It was a walk-in-the-park; or for this club outing it was more like a historical stroll. No dramatic elevation changes. No long distances. Perfect weather of small fluffy white clouds with no threat of rain and a medium breeze with a temperature which was neither hot or cool. It was a historical stroll to experience the era of the late 1800s and early 1900s.

Once we gathered at our usual I-17 car-pool collection spot, the 13 of us (Ken, welcome to the club!) automatically, as we do most every summer weekend, drove north on the freeway and uphill to Flagstaff. This trip was a little unique because just south of Flagstaff at the I-40 interchange we made a 45 degree turn to the west and went back down the hill some 47 miles past Williams to Welch Road, Exit 151. Welch Road was our interstate exit from the present day to the past.

Listen up! We’re going this way. [photo by Dave]

About 3 miles away was our first stop, Welch Station. To reach our first stop, the vehicles had to traverse a rocky creek which, due to seasonal rains over many weeks, was muddy and had the potential to sink and capture one of the vehicles. To be prudent, the vehicle was parked and it occupants transferred to a 4X4 to be ferried and taken the final distance. Once we arrived at the spot of Welch Station, it wasn’t until we walked around and explored that the group realized its historical significance. We had arrived where Welch Station once operated as a train signaling and tracking station during WWII and earlier. The station was a precursor to the current electronic pole ‘flags’ to indicate go, slow, or stop. Like the remaining aspects of our day’s journeys, there is much more to read via web searches to better understand and appreciate what we explored and saw.

Since Welch Station was built for the railroad, there was, to no one’s surprise, the remnants of the old railroad bed without its steel rails and wooden ties. Due to modern locomotive efficiency, the main track was moved north many years ago. Our next stop lay to the east about 2.5 miles along the railroad bed. We started as a group and began our historical stroll up the gentle grade which paralleled the upstream direction of Johnson Canyon. As expected, the railroad bed, now a walkway, took us through rock cutouts and engineered fill so there were none of the traditional hiking ups and downs. We did notice as we gained distance, the dramatic narrowing and depth of the canyon. As if we were on a moving train, we looked up the missing train tracks to see the curves and bends ahead.

hikers hikers
Rails to Trails. [photos by Bill]

As we neared the 2.5 miles, our next historical destination was ahead. As the only one between Los Angeles and Flagstaff, up ahead was the difficult to build but absolutely necessary 1882 Johnson Canyon Tunnel.

Through its years of use, the tunnel was infamous for its fire and reconstructions requiring steel plates to be attached to its peaked ceiling and concrete retaining walls, dated 1921. Due to the critical nature of the rail line and tunnel, during WWII guards were stationed as a precaution. Just before the tunnel was once a wooden trestle, which was eventually filled in with ground material mined from the nearby hills.

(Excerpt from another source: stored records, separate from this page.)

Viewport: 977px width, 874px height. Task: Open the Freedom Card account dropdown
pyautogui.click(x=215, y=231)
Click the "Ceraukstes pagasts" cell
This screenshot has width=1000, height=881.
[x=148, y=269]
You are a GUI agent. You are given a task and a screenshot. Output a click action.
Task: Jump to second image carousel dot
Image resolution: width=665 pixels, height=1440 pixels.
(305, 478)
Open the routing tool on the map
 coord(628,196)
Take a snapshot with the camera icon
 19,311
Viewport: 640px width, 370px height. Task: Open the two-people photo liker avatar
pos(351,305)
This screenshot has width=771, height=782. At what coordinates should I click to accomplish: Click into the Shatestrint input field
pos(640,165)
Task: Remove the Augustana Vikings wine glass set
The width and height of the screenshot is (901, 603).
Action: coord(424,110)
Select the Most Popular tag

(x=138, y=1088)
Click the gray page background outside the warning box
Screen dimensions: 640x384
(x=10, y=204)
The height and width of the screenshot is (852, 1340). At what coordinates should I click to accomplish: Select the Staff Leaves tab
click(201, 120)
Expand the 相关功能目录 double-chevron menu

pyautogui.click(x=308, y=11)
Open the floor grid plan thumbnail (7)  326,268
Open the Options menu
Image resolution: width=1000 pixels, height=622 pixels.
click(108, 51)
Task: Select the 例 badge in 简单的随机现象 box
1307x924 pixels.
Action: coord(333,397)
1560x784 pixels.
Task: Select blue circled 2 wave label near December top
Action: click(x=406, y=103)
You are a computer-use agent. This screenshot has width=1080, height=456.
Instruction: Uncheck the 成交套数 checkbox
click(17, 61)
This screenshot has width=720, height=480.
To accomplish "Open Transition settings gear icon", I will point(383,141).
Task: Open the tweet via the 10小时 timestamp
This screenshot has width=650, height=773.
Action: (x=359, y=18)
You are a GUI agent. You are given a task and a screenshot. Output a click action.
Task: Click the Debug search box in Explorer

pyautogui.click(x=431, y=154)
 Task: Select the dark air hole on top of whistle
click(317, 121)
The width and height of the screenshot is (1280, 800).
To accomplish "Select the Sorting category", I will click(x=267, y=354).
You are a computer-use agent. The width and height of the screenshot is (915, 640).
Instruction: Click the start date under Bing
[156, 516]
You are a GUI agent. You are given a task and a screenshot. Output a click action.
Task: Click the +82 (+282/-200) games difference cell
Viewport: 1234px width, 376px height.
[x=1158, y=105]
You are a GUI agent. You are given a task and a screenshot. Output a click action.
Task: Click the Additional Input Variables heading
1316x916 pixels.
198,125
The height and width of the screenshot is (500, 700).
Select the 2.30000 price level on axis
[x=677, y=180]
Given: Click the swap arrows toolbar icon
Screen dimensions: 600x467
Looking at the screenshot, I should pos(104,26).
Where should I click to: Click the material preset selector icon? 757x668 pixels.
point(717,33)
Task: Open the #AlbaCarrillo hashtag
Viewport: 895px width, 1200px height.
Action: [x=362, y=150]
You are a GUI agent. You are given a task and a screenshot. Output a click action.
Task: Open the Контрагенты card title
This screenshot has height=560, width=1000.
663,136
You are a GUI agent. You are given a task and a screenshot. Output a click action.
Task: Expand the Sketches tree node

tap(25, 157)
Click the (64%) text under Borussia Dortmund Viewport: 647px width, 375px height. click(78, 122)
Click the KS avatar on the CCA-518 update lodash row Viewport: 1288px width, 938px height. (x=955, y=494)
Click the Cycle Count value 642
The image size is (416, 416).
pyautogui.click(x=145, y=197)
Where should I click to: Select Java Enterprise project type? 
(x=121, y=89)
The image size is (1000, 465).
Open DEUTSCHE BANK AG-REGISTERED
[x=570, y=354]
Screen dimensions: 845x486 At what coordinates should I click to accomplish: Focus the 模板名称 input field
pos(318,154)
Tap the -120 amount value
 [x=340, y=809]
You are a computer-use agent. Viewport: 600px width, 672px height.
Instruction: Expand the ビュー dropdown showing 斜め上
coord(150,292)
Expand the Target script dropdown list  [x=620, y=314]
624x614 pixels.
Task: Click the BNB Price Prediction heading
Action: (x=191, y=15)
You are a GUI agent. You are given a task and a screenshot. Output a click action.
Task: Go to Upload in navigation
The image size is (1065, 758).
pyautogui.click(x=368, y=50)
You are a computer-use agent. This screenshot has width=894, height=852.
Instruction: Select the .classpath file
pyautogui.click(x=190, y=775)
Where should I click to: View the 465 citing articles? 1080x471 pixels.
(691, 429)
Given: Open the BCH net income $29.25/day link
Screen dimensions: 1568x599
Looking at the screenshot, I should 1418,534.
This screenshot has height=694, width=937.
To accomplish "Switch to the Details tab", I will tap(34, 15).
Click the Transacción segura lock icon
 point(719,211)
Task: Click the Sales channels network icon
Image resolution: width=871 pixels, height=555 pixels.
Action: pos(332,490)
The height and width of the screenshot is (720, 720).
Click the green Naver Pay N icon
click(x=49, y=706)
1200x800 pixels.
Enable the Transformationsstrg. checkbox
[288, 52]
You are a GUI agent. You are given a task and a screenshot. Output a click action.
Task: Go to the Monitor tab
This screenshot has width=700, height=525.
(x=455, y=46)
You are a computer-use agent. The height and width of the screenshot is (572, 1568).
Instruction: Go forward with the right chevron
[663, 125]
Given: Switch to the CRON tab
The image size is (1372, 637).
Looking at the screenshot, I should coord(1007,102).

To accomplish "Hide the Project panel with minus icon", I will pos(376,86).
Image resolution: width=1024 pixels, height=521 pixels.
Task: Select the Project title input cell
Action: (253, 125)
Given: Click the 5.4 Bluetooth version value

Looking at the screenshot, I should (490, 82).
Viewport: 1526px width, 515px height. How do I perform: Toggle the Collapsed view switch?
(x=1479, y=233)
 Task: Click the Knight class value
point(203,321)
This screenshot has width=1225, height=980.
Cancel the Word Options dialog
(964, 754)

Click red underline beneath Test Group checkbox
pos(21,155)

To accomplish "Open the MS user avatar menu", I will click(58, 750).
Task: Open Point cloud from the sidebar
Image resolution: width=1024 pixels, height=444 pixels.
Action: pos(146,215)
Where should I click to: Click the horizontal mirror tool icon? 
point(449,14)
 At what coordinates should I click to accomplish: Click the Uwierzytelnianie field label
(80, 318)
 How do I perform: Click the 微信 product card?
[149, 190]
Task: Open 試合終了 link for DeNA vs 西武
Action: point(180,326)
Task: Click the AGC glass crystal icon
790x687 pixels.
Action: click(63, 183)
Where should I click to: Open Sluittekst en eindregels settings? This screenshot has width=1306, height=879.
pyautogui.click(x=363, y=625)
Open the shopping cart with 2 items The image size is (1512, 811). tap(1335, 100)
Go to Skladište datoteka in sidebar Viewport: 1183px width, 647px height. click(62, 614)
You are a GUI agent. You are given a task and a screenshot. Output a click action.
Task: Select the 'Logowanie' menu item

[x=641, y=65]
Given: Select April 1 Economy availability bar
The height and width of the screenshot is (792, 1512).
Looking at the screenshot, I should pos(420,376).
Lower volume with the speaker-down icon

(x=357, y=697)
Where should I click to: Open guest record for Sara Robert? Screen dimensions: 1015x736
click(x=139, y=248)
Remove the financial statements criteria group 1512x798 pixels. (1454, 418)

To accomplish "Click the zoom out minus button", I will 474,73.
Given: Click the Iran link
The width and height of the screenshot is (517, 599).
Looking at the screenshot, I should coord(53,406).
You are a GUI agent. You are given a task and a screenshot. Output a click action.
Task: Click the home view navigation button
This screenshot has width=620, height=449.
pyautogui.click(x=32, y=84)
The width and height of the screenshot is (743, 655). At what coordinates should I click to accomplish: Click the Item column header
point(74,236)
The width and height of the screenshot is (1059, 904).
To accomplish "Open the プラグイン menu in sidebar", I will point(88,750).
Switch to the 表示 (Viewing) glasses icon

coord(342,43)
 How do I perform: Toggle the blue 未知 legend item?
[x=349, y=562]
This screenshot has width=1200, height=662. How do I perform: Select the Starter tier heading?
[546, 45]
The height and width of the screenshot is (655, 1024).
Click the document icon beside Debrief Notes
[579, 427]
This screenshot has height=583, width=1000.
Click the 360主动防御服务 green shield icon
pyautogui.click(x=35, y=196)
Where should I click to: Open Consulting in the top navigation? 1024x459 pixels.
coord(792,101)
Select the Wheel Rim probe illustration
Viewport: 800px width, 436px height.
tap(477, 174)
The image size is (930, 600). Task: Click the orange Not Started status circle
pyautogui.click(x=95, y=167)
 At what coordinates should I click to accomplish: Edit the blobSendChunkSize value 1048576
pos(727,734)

We explored both ends of the tunnel, knowing that the rail bed continued east to Williams and Flagstaff. When our exploration was satisfied, we returned the way we came, to Welch Station.

A few of us continued about 200 yards west and found the existing rail tracks which run from Williams to Ash Fork, south toward the Prescott area, and eventually to Wickenburg, Sun City, Grand Ave, and into Phoenix. Although not as heavily used as the transcontinental route, this path allows freight to move between the transcontinental route and Phoenix.

Let’s dig those rocks. [photo by Bill]
Bill serves as mine inspector. [photo by Bill]
Approach to the tunnel. [photo by Dave]
Johnson Canyon Railway Tunnel.
Diana, Jazmin, and Sana, from the top. [photo by Dave]
And I’ll huff and I’ll puff and I’ll pull the train for you.
Tunnel_inside_out Johnson_Tunnel_6
There’s light at the end of the tunnel.
The tunnel goes under some rough country. [photo by Dave]

By this time, we 13 had collected once again at Welch Station, had a little to eat, and were ready for our next point of interest. About 0.5 miles, if that, down the road and just a few yards off we found the Johnson Crater. Although formally called a crater, perhaps it is a sink hole. Its origin isn’t fully known but it is none the less dramatic in its circumference and depth. After the group split to walk around it clockwise and counter-clockwise, we easily walked back to Welch Station and the vehicles. At this point of our day, we had completed 4 out of 5 planned objectives: Welch Station, Johnson Tunnel, the existing railroad and Johnson Crater. One more to go — well, actually three more remained.

Well-maintained tracks of the BNSF. [photo by Dave]
Johnson Crater. But what is it? [photo by Bill]
Side view of the Johnson Crater. [photo by Dave]

Getting back into the vehicles we drove to our final destination, which took us to two other points of interest along the way. Fortunately, the path to the final destination required us to drive 3 miles on the original pavement of US66, aka Route 66. At least one member of the club reminisced about their grandparents completing a journey from Chicago to Los Angles during the summer, wearing their finest wool suits, without air-conditioning, and debating whether the interior temperature was more bearable with the windows up or down!! The narrowness of the two lane road was noticeable as we passed over the concrete culverts.

Rt_66 sign
We found the historic Route 66. [photos by Dave]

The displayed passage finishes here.